The space is not done evolving. Frank will revisit this paper when the answers change.

References

  1. vendor-docs Argo Rollouts — Canary strategy
    The canary deployment strategy is a way to roll out new versions of an application that incrementally shifts traffic to the new version.
    With Argo Rollouts, you can define a canary strategy that specifies the percentage of traffic to be sent to the new version and the duration of each step.

    Vendor's authoritative description of how Argo Rollouts' canary strategy is structured around `setWeight` steps with optional pauses and metric gates. Grounds the §3 architecture comparison in Argo's own model and underwrites the §5 description of Frank's 20→50→100 staged rollout.

  2. vendor-docs Flagger — How it works
    Flagger takes a Kubernetes deployment and optionally a horizontal pod autoscaler (HPA), then creates a series of objects (Kubernetes deployments, ClusterIP services, and a service mesh or ingress controller routing configuration) to drive the canary analysis and promotion.
    Flagger requires a service mesh or an ingress controller for traffic routing.

    Definitive statement that Flagger's design assumes a traffic router (mesh or ingress). This is the architectural fork that distinguishes Flagger from Argo Rollouts and the load-bearing claim behind the §6 decision-tree branch on 'service mesh already deployed?'.

  3. paper Introducing Kayenta — Google Cloud + Netflix announcement
    Kayenta is a platform for Automated Canary Analysis (ACA). It reads in user-configured metric data and runs statistical tests to determine whether a canary deployment differs significantly from its baseline.
    Kayenta is a critical component in our deployment pipeline.
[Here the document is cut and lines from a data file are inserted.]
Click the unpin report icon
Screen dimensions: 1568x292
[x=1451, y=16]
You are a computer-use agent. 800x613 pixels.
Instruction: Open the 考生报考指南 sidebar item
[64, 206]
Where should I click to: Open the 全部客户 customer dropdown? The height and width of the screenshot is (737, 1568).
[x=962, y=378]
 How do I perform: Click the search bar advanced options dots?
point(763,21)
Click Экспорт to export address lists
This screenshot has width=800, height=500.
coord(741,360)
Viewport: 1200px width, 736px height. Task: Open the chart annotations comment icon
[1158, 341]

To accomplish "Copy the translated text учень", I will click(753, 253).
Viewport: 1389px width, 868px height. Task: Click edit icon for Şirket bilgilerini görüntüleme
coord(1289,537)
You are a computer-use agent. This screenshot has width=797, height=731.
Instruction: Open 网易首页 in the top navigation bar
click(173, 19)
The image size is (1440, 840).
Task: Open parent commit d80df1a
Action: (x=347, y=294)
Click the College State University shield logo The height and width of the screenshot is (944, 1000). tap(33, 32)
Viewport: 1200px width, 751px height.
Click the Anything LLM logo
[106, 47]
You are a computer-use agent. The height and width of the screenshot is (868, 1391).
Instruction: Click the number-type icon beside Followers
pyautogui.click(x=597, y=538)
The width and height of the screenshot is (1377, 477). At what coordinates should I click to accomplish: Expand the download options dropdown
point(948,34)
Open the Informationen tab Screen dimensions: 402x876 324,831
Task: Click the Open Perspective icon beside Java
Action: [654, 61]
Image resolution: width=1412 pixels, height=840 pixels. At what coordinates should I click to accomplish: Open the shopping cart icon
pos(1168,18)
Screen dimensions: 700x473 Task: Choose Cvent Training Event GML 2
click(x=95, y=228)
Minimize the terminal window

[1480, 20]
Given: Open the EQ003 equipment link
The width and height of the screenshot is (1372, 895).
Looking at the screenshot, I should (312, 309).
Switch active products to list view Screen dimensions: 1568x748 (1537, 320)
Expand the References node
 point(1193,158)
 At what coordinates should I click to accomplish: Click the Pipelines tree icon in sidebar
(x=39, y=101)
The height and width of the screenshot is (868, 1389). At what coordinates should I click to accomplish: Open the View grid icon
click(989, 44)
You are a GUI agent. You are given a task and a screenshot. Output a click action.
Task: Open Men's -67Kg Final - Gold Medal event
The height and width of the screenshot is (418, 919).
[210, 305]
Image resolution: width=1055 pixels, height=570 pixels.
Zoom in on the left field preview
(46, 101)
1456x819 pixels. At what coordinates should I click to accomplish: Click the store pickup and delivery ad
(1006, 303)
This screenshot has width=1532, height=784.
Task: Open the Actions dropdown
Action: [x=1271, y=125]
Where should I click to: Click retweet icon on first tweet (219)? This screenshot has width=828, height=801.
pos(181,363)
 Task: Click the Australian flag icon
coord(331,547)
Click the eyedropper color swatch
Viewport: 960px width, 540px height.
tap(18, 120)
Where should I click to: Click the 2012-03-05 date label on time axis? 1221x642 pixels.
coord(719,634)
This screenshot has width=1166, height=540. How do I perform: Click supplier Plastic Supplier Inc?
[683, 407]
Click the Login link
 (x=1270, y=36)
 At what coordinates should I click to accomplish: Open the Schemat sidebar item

By automating canary analysis, we have been able to dramatically reduce the time it takes to ship code safely to production.

    Joint Google/Netflix launch writeup of Kayenta and the canonical introduction of the term 'automated canary analysis'. Anchors the §2 axis 'manual gating ↔ automated canary analysis' and the §7 roadmap claim that AnalysisTemplate is converging on Kayenta-shaped multi-metric, multi-interval analysis.

  4. benchmark Flagger vs Argo Rollouts vs service meshes — a guide to progressive delivery in Kubernetes (CNCF blog, Buoyant)
    Flagger requires zero manifest changes to adopt canary—you continue using standard Deployments while Flagger manages the traffic splitting automatically.
    Argo Rollouts requires migrating Deployment resources to Rollout CRDs, which is a larger migration effort but provides more explicit control via the step-based strategy definition.

    Practitioner-level head-to-head from Buoyant (Linkerd maintainers) hosted on the CNCF blog. Explicitly compares Argo Rollouts and Flagger on workloadRef vs Deployment-wrapping, traffic-router coupling, and the Flux-vs-Argo ecosystem split. Closest thing to a controlled comparison in the public literature and source for the §3 cross-vendor shared-shape diagrams.

  5. postmortem Frank — Argo Rollouts gotchas (Cilium plugin 404, workloadRef.scaleDown default, Prometheus empty-vector cascade)
    `workloadRef.scaleDown` defaults to `never` — set `onsuccess` explicitly or both Rollout + chart Deployment serve traffic.
    `workloadRef` "leaks" to a healthy-looking Helm Deployment when reconcile aborts pre-workload-phase (missing AnalysisTemplate, missing traffic-router plugin, etc.) — the ONLY signal is the controller pod log; `kubectl get rollout` looks identical to a steady-state run.
    Prometheus provider panics on empty result vector → metric `phase: Error` → 10s-cadence retry → canary aborts in ~50s. Verify metric exists + has samples first.
    LiteLLM Prometheus is Enterprise-only — OSS image emits no `litellm_*` metrics.

    Frank's own running postmortem registry — concrete operational scars accumulated while running Argo Rollouts in production for this learning platform. Provides source-of-truth dates and recovery commands for the §5 scar callouts and underwrites the §6 decision-tree branches.